Born in 1940, Alighiero Boetti initially aligned himself with the Arte Povera movement before embarking on a distinct artistic trajectory of his own.
In 1972 he moved to Rome, where he discovered the pleasure of light and colours, far from the austerity of Turin. In 197, in search of a transformative experience, he found solace and inspiration in the vibrant city of Kabul, Afghanistan. His first encounter with the city marked the beginning of a profound connection that would shape Boetti’s creative journey for the next 23 years until his passing in 1994. More than a mere traveller, Boetti immersed himself in the fabric of Kabul’s culture, going so far as to establish the renowned One Hotel and making recurrent visits until the region was unsettled by the Soviet invasion in 1979.
It is Boetti’s extraordinary collaborations with Afghan craftswomen that remain his most remarkable achievements, commissioning them to craft monumental embroideries that embody the essence of his artistic vision.
As a conceptual and versatile artist, he has produced a great variety of artworks, delegating to other people the manual execution of some specific typologies, but in that case following very precise “rules of the game” and even high principles such as the 1971 Nobel Prize Jacques Monod’s “Chance and necessity”.
Among such pieces, the ballpoint pen Monochromes (blue, black, red, green) with a white coded writing coming out of the evenly doodled coloured surface; or the tapestries embroidered on cloth, not only the World Maps but also the multi-coloured “Magic Squares” of texts written in Italian and Persian as well as the “Tutto” (Everything), dense puzzles where indeed everything can be found (newspaper silhouettes, figures of animals and shapes of domestic objects ...).

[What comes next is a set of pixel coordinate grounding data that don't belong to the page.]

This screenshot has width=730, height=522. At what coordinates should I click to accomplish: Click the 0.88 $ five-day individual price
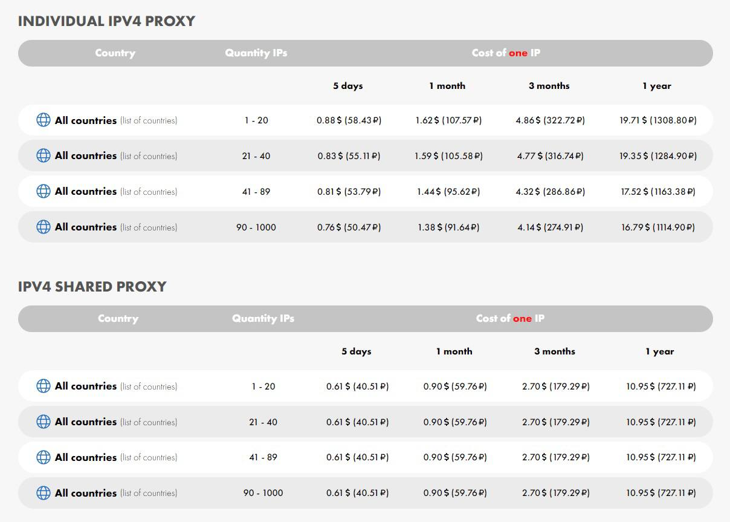tap(349, 120)
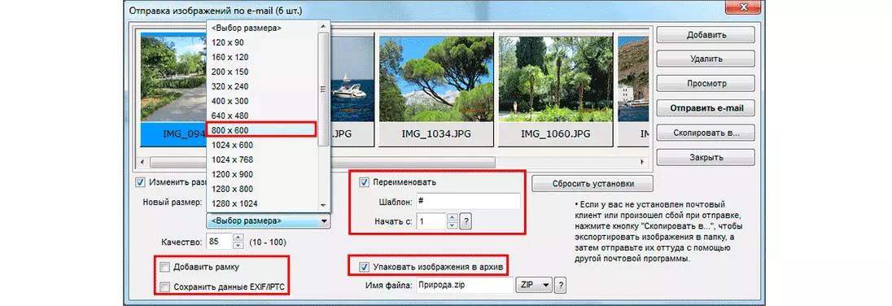Decrease the 'Начать с' number with down arrow
This screenshot has width=892, height=306.
453,225
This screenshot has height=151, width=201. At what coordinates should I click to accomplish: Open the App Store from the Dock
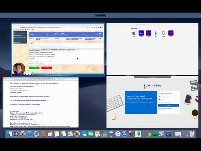click(124, 134)
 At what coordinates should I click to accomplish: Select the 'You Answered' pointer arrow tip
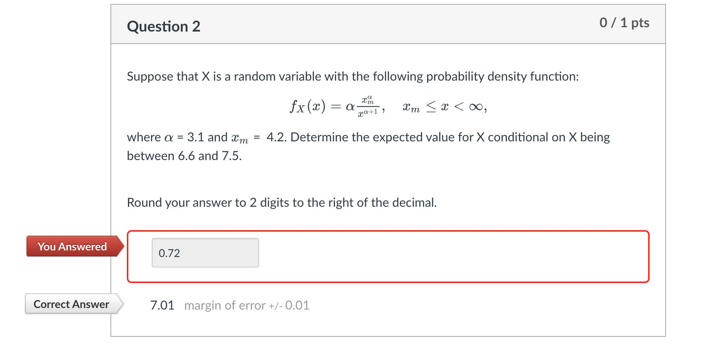tap(121, 246)
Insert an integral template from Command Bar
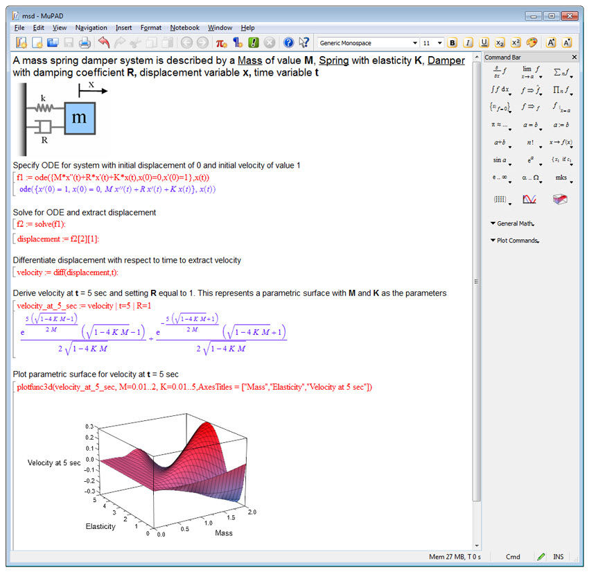 pos(499,89)
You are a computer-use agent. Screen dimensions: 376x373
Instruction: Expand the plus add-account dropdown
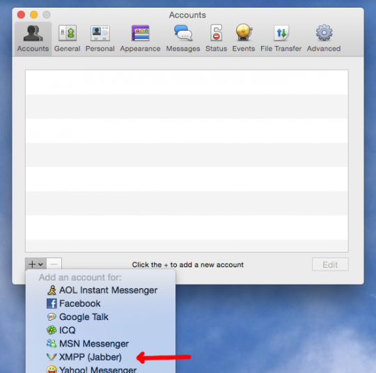pos(36,264)
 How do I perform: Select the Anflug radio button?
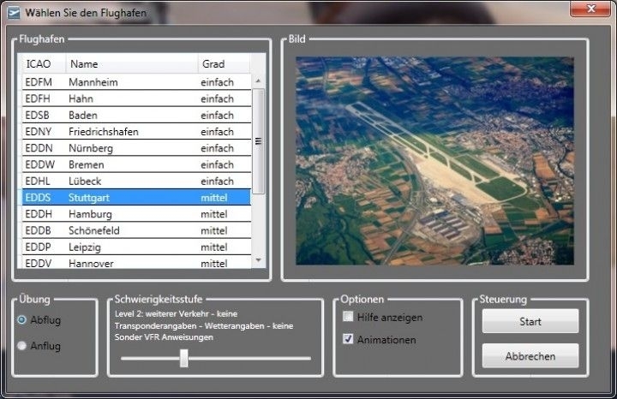pyautogui.click(x=22, y=346)
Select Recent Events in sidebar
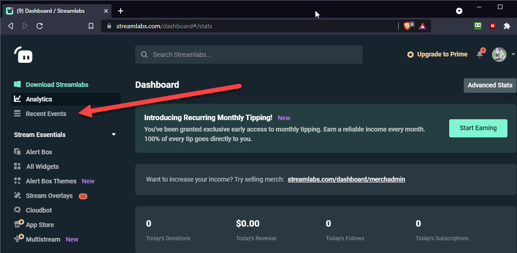The height and width of the screenshot is (253, 517). pyautogui.click(x=46, y=114)
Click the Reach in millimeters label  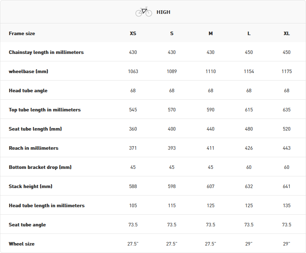(x=34, y=148)
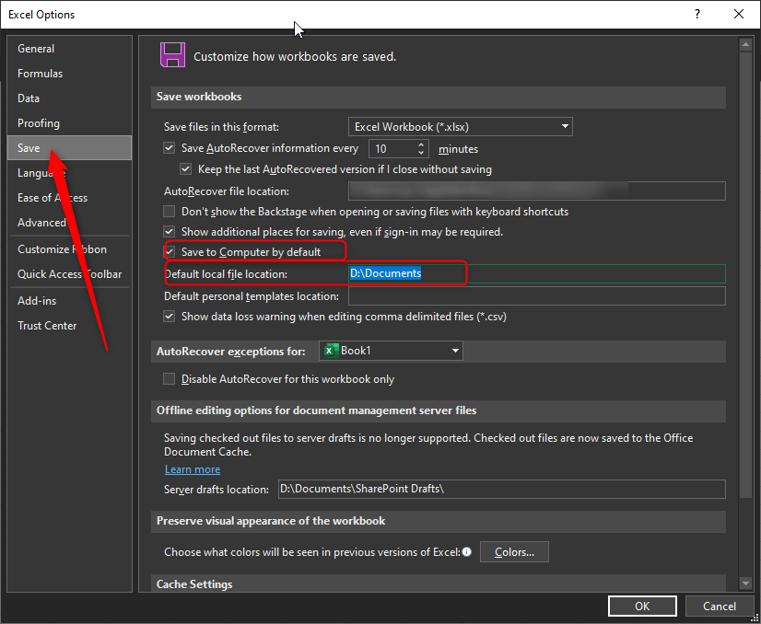Open the AutoRecover exceptions dropdown

point(454,351)
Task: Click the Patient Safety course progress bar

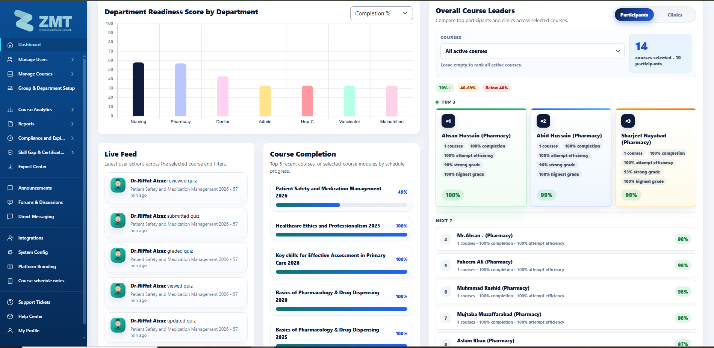Action: tap(341, 205)
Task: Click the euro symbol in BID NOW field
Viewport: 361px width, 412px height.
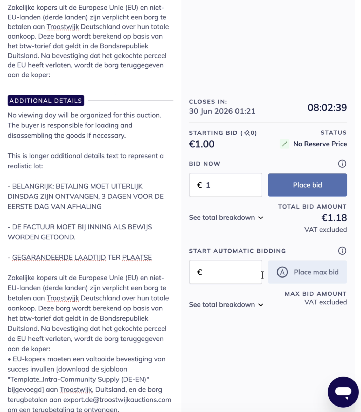Action: (x=199, y=185)
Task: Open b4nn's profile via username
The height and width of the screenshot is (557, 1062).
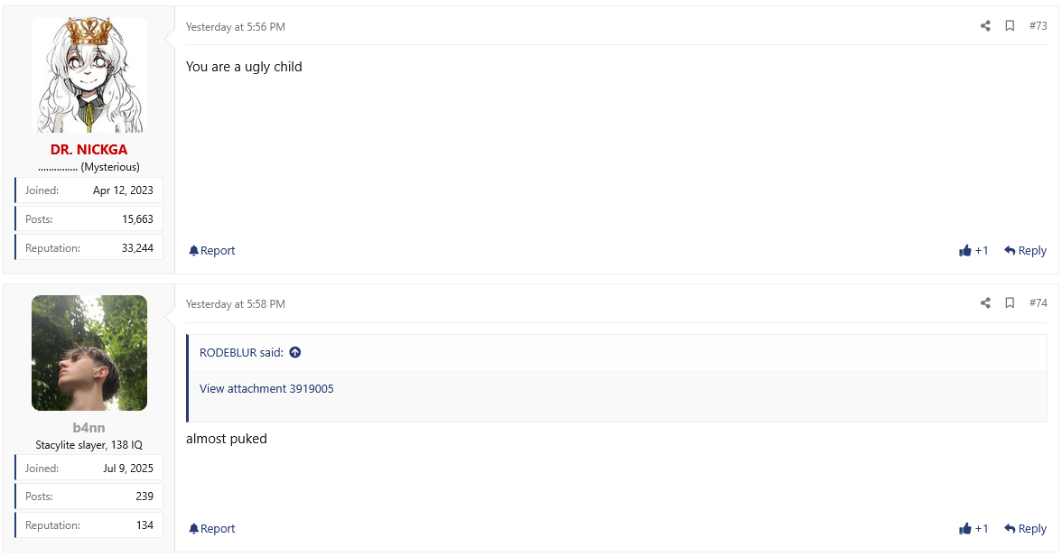Action: pos(89,428)
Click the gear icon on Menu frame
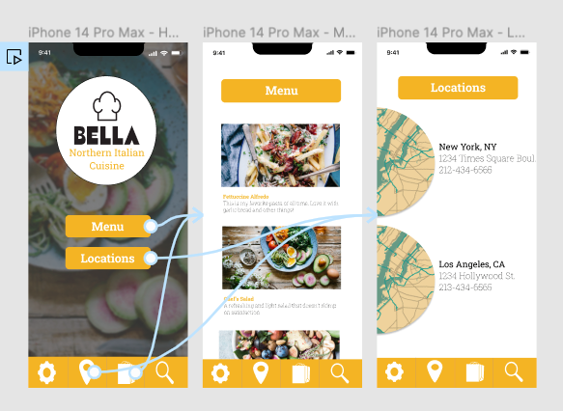 pos(220,373)
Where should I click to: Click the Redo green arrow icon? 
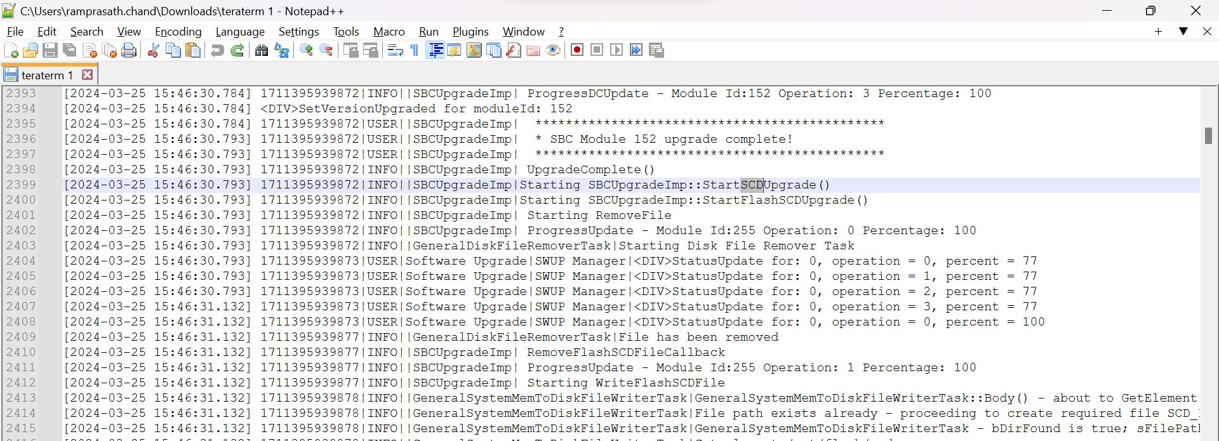click(237, 51)
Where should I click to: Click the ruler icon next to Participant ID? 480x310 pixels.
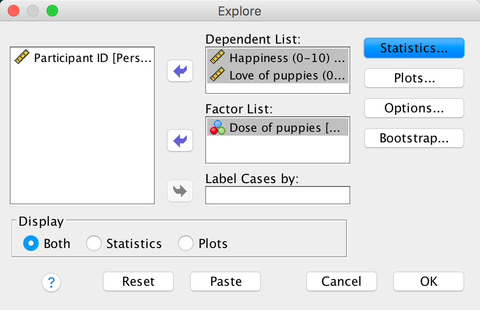(22, 58)
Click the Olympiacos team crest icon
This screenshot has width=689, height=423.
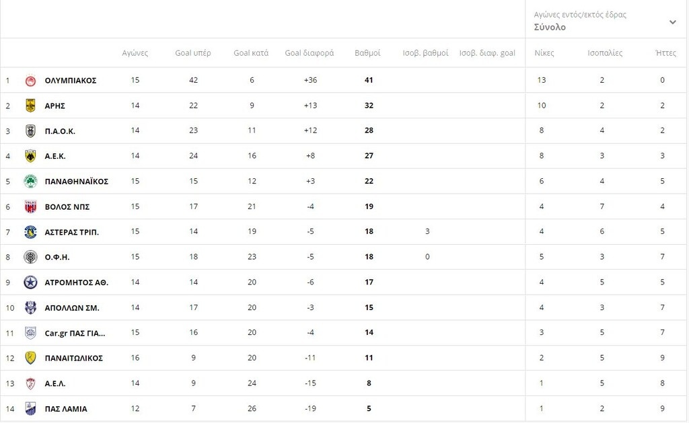click(30, 81)
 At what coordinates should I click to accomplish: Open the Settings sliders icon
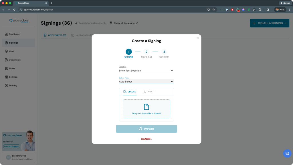click(6, 77)
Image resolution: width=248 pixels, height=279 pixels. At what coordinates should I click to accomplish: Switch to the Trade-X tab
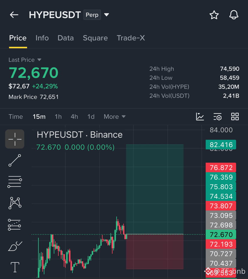tap(131, 38)
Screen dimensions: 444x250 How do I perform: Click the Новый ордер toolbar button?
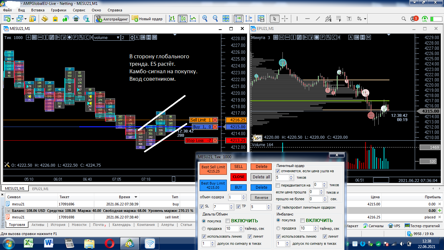click(x=147, y=19)
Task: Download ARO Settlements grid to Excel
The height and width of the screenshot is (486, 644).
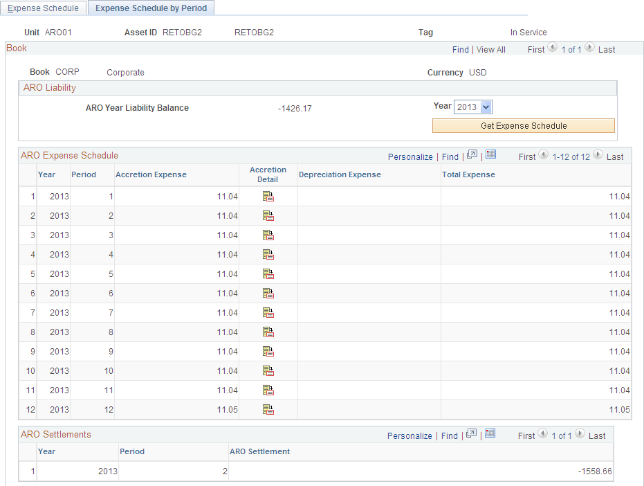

Alighiero Boetti exposed his works in the most prestigious and emblematic exhibitions of his generation, from ‘When Attitudes Become Form’ (1969) to ‘Contemporanea’ (Rome 1973), from ‘Identité Italienne’ (Paris, 1981) to ‘The Italian Metamorphosis 1943-1968’ (Guggenheim Museum New York, 1994). Works of his were exposed at six editions of the Venice Biennale; his personal exhibition room in the 1990 edition was awarded a special prize, and a posthumous homage show was presented in the 2001 edition.